OWCAFILE - Editorial

vijju123 · February 29, 2020, 8:58pm

PROBLEM LINK:

Setter- Kasra Mazaheri
Tester- Encho Mishinev
Editorialist- Abhishek Pandey

DIFFICULTY:

HARD

PRE-REQUISITES:

Concept of Modular Exponentiation and Fermat’s Little Theorem, Applications of FFT (All Possible Sums), Basic Combinatorics (The link might be more than what you need), General concepts of Modular set - like Generator of the Modular Set and Primitive Root (It just sound scary - its a trivial thing).

PROBLEM:

Given an array A with N elements, we make a brute force generator to generate sequences of length K to crack password. Our brute force generator generates all N^K sequences. The password is product of the K chosen elements modulo P. We need to find how many times each integer from 0 to P-1 is tried by the sequences generated by our generator modulo 998244353.

QUICK-EXPLANATION:

Key to AC- All possible sum (FFT) can be used if we change multiplication to addition!

We need to handle the case of 0 separately. Lets use a frequency array F to store frequency of elements. Let F[0] denote the frequency of 0. The solution for case of 0 would be N^K-(N-F[0])^K.

Now we need to find answer for all elements from 1 to P-1. For this, we will first transform the problem. Let G be the primitive root of the set. Hence, all numbers from 1 to P-1 can be written as some power of G.

Thus, transform the array A such that A_i is replaced by y_i such that G^{y_i}=A_i. Hence the product A_{i1}*A_{i2}*...*A_{ik} \% P now becomes \large G^{(y1+y2+...+yk)\% (P-1)} \%P.

Given that any power y (0 \leq y \leq P-2) of G (i.e. G^y) corresponds to a unique element from 1 to P-1, now the problem reduces to modular version of “All possible sums” problem, i.e. out of given y_i (via array A), in how many ways can we chose K of them to get a (modular) sum of r, for each r from 0 to P-2.

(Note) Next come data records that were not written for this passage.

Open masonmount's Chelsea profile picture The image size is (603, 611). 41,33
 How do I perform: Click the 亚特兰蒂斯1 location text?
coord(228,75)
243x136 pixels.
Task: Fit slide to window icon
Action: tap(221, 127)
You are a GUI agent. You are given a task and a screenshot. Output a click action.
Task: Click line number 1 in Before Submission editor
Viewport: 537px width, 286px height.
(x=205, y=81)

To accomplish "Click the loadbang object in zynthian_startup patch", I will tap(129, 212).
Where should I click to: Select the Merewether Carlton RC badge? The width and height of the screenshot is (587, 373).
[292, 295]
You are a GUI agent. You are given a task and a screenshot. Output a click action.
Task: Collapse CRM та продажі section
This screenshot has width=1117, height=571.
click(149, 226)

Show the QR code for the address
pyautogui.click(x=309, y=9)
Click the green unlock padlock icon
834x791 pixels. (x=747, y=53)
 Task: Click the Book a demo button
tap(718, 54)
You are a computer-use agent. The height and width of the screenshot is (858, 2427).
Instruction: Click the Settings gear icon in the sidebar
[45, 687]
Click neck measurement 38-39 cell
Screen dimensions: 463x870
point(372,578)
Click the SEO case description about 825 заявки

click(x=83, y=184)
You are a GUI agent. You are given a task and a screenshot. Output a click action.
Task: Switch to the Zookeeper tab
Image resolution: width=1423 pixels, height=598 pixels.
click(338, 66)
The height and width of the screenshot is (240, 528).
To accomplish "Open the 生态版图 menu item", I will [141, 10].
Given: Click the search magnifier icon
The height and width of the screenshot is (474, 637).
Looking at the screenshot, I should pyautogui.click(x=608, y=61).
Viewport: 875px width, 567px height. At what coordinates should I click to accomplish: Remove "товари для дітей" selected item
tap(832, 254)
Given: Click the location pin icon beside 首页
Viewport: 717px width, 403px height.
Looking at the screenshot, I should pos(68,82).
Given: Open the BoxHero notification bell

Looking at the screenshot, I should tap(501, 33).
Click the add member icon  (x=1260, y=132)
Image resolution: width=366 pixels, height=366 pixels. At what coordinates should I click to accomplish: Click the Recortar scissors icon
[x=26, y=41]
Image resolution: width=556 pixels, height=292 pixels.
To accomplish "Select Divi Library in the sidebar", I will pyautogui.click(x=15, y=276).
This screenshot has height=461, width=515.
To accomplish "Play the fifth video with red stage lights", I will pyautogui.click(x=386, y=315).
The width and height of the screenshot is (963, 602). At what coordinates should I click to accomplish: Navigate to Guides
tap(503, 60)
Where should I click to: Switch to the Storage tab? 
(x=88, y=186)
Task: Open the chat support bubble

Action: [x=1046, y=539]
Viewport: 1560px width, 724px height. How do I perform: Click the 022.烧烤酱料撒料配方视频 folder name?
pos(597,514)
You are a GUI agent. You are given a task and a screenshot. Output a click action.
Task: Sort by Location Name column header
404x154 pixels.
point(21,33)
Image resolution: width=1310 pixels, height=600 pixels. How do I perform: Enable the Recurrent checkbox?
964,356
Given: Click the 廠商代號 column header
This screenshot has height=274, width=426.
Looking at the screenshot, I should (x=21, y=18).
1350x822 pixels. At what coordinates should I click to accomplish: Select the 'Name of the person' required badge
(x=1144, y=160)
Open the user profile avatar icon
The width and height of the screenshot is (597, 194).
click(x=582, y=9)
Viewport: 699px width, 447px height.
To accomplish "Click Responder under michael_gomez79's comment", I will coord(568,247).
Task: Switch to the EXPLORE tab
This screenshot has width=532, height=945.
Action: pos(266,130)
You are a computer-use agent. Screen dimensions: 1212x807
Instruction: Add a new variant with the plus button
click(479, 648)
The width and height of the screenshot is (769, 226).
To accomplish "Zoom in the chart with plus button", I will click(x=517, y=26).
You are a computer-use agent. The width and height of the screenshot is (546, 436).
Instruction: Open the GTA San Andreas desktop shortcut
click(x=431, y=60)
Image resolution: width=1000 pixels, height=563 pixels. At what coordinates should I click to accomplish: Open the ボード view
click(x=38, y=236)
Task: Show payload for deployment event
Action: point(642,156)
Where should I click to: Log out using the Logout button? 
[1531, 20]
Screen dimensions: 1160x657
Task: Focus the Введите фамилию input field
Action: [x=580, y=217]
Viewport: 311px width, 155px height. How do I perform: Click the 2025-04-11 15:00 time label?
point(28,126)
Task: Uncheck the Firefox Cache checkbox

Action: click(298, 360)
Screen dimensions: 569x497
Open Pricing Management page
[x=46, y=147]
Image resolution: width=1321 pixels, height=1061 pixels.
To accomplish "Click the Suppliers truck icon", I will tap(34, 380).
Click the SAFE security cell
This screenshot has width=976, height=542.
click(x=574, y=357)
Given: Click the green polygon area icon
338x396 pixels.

To solve above, we go by method of All Possible Sums. We make a polynomial P(x) such that:

The zero’eth coefficient (we are using this term for convenience) corresponds to power of x^0. Similarly first coefficient corresponds to power x^1. Hence, i'th coefficient corresponds to power x^i.
The value of i'th coefficient is nothing but frequency of i in array A (after transformation).

Now, since we can chose K elements, our answer lies in the K'th power of this polynomial. To find it, we do the following:

K is large, so we cannot do normal multiplication. Instead, we will use the same algorithm of Fast Exponentiation to calculate it - just this time on polynomials instead of numbers! In other words, we calculate P(x), P(x)^2, P(x)^4… and so on and use them to find P(x)^K in O(logK) time factor.
The terms in the polynomial will be too many in higher powers! But hey, we are interested in modular sum, not normal sum. What I mean is, take any power, say x^i where i \geq P-1. Note that the coefficient of x^i represents in how many ways we can get i by summing. But we are only interested in values from 1 to P-1 (we calculated for 0 already), and hence i's from 0 to P-2. So instead of keeping a separate term, and then manipulating result at end, we add coefficient of x^i to x^{i \% (P-1)} and discard x^i. Hence number of terms are always \leq P-1.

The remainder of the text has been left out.